### [PROBLEM STATEMENT]
Please arrange all the data below as a Markdown table with two columns, Row and Line, skipping any blank lines.

== STUDY MATERIAL ==

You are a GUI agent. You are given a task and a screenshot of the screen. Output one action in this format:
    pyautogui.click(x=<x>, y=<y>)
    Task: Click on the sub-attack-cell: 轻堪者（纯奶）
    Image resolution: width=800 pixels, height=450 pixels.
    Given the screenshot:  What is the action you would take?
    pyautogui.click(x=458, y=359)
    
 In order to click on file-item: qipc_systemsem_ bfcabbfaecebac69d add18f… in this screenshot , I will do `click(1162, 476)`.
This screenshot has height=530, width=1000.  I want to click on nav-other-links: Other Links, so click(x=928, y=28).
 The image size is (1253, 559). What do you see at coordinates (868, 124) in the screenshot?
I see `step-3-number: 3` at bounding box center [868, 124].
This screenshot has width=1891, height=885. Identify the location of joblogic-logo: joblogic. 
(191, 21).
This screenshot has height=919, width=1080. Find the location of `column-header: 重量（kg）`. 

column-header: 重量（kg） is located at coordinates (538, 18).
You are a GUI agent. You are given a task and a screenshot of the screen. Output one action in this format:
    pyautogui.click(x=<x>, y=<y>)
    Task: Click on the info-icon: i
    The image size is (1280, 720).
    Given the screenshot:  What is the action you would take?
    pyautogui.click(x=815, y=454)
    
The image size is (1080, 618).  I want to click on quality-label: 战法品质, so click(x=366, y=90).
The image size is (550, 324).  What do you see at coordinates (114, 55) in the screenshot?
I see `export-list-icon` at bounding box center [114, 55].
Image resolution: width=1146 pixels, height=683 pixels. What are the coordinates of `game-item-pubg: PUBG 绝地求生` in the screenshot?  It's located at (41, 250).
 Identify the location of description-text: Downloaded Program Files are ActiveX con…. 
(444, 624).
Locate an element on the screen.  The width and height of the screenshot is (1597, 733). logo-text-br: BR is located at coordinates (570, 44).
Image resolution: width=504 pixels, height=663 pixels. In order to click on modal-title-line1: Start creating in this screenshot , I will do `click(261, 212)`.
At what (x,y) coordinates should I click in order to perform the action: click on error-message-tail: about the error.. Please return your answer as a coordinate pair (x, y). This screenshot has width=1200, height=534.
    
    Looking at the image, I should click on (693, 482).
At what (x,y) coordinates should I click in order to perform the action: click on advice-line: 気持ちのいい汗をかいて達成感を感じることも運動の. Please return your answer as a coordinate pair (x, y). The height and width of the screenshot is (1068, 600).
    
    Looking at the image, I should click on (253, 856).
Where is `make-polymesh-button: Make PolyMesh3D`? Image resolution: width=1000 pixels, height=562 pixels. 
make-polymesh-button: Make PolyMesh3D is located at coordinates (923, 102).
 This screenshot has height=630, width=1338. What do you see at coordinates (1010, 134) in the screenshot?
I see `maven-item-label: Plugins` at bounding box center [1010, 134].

===

### [REPLY]
| Row | Line |
|---|---|
| 1 | You are a GUI agent. You are given a task and a screenshot of the screen. Output one action in this format: |
| 2 |     pyautogui.click(x=<x>, y=<y>) |
| 3 |     Task: Click on the sub-attack-cell: 轻堪者（纯奶） |
| 4 |     Image resolution: width=800 pixels, height=450 pixels. |
| 5 |     Given the screenshot:  What is the action you would take? |
| 6 |     pyautogui.click(x=458, y=359) |
| 7 |  In order to click on file-item: qipc_systemsem_ bfcabbfaecebac69d add18f… in this screenshot , I will do `click(1162, 476)`. |
| 8 | This screenshot has height=530, width=1000.  I want to click on nav-other-links: Other Links, so click(x=928, y=28). |
| 9 |  The image size is (1253, 559). What do you see at coordinates (868, 124) in the screenshot? |
| 10 | I see `step-3-number: 3` at bounding box center [868, 124]. |
| 11 | This screenshot has width=1891, height=885. Identify the location of joblogic-logo: joblogic.  |
| 12 | (191, 21). |
| 13 | This screenshot has height=919, width=1080. Find the location of `column-header: 重量（kg）`.  |
| 14 | column-header: 重量（kg） is located at coordinates (538, 18). |
| 15 | You are a GUI agent. You are given a task and a screenshot of the screen. Output one action in this format: |
| 16 |     pyautogui.click(x=<x>, y=<y>) |
| 17 |     Task: Click on the info-icon: i |
| 18 |     The image size is (1280, 720). |
| 19 |     Given the screenshot:  What is the action you would take? |
| 20 |     pyautogui.click(x=815, y=454) |
| 21 | The image size is (1080, 618).  I want to click on quality-label: 战法品质, so click(x=366, y=90). |
| 22 | The image size is (550, 324).  What do you see at coordinates (114, 55) in the screenshot? |
| 23 | I see `export-list-icon` at bounding box center [114, 55]. |
| 24 | Image resolution: width=1146 pixels, height=683 pixels. What are the coordinates of `game-item-pubg: PUBG 绝地求生` in the screenshot?  It's located at (41, 250). |
| 25 |  Identify the location of description-text: Downloaded Program Files are ActiveX con….  |
| 26 | (444, 624). |
| 27 | Locate an element on the screen.  The width and height of the screenshot is (1597, 733). logo-text-br: BR is located at coordinates (570, 44). |
| 28 | Image resolution: width=504 pixels, height=663 pixels. In order to click on modal-title-line1: Start creating in this screenshot , I will do `click(261, 212)`. |
| 29 | At what (x,y) coordinates should I click in order to perform the action: click on error-message-tail: about the error.. Please return your answer as a coordinate pair (x, y). This screenshot has width=1200, height=534. |
| 30 |     Looking at the image, I should click on (693, 482). |
| 31 | At what (x,y) coordinates should I click in order to perform the action: click on advice-line: 気持ちのいい汗をかいて達成感を感じることも運動の. Please return your answer as a coordinate pair (x, y). The height and width of the screenshot is (1068, 600). |
| 32 |     Looking at the image, I should click on (253, 856). |
| 33 | Where is `make-polymesh-button: Make PolyMesh3D`? Image resolution: width=1000 pixels, height=562 pixels.  |
| 34 | make-polymesh-button: Make PolyMesh3D is located at coordinates (923, 102). |
| 35 |  This screenshot has height=630, width=1338. What do you see at coordinates (1010, 134) in the screenshot? |
| 36 | I see `maven-item-label: Plugins` at bounding box center [1010, 134]. |